«Старый дом» задушил сверчка избытком чувств

Самой сезонной из премьер новосибирских театров стала инсценировка повести «Сверчок на печи» Чарльза Диккенса, поставленная в «Старом доме» в жанре рождественской мелодрамы. Корреспонденту «Ъ» ИРИНЕ УЛЬЯНИНОЙ, посетившей спектакль, несмотря на ее искреннее стремление, не удалось проникнуться просветленным рождественским настроением.
«Сверчок на печи» — спектакль неспешный, сугубо повествовательный, что само по себе не хорошо и не плохо. Подобная старомодная форма сознательно выбрана режиссером Станиславом Таюшевым, отказавшимся от эффектных постановочных приемов и прочих изысков. Вероятно, в расчете на то, что зрители стосковались по простоте. Форма имеет право на существование, но при условии безупречного исполнительского качества, ведь она предполагает подробное психологическое проживание. Однако в премьерном спектакле «Старого дома» не только качество игры, но и качество текста оставляло желать много лучшего. Инсценировку выполнил сам господин Таюшев, в переложении которого короткий сюжет диккенсовской повести совсем оскудел: из драматургического текста выветрился своеобразный юмор, вместо которого вкралась путаница.
Претензий не возникает разве что к художнику–постановщику Владимиру Колтунову. Он в полном соответствии с режиссерским замыслом выполнил архаично реалистические декорации, воссоздающие интерьеры двух лондонских домов, и нарядил персонажей в исторические костюмы. Издалека при неярком освещении они выглядят достаточно живописно, хотя создают сложности при плясках на предельно загроможденной сцене — пышные юбки на кринолинах цепляются за предметы обстановки.
=====
* УСЛОВИЕ ЗАДАНИЯ: Перечислите всех людей, которые упомянуты в тексте страницы с именем и фамилией.

* ИСХОДНЫЕ ДАННЫЕ:
=====
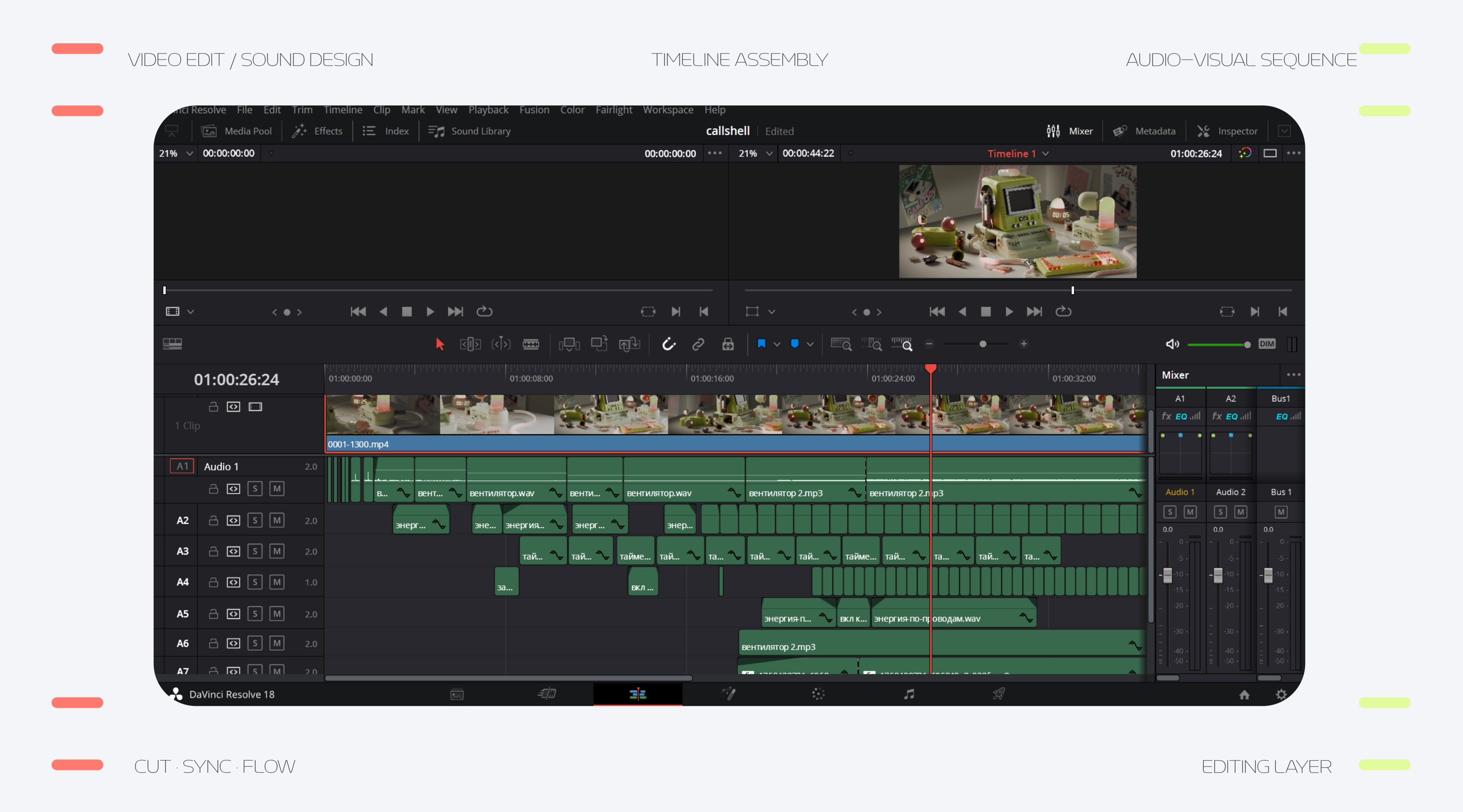Solo track A3 with S button
Viewport: 1463px width, 812px height.
255,552
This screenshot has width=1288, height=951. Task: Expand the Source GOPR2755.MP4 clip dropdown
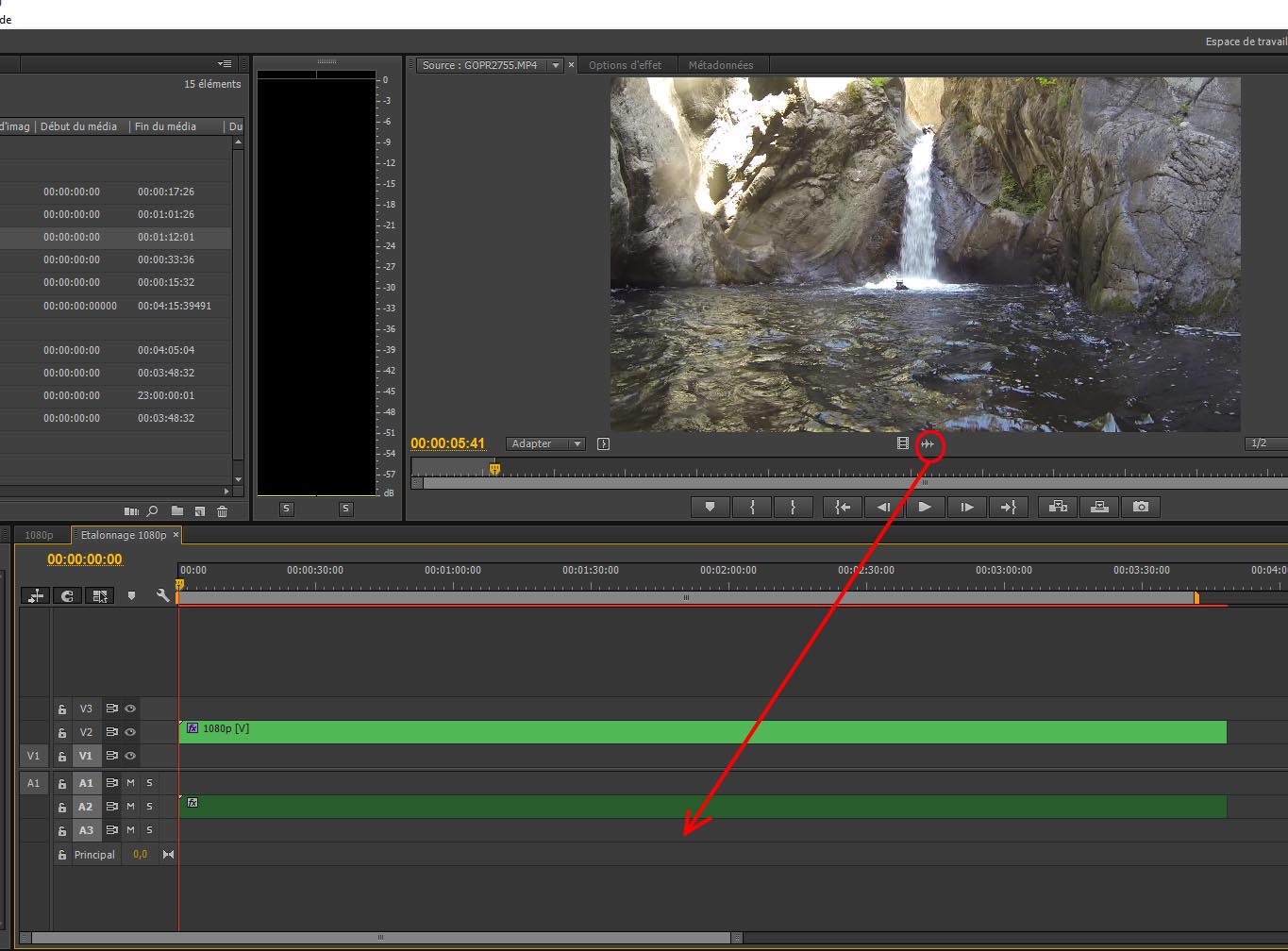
=====
* ПИСЬМЕННОЕ РЕШЕНИЕ: Чарльз Диккенс, Ирина Ульянина, Станислав Таюшев, Владимир Колтунов.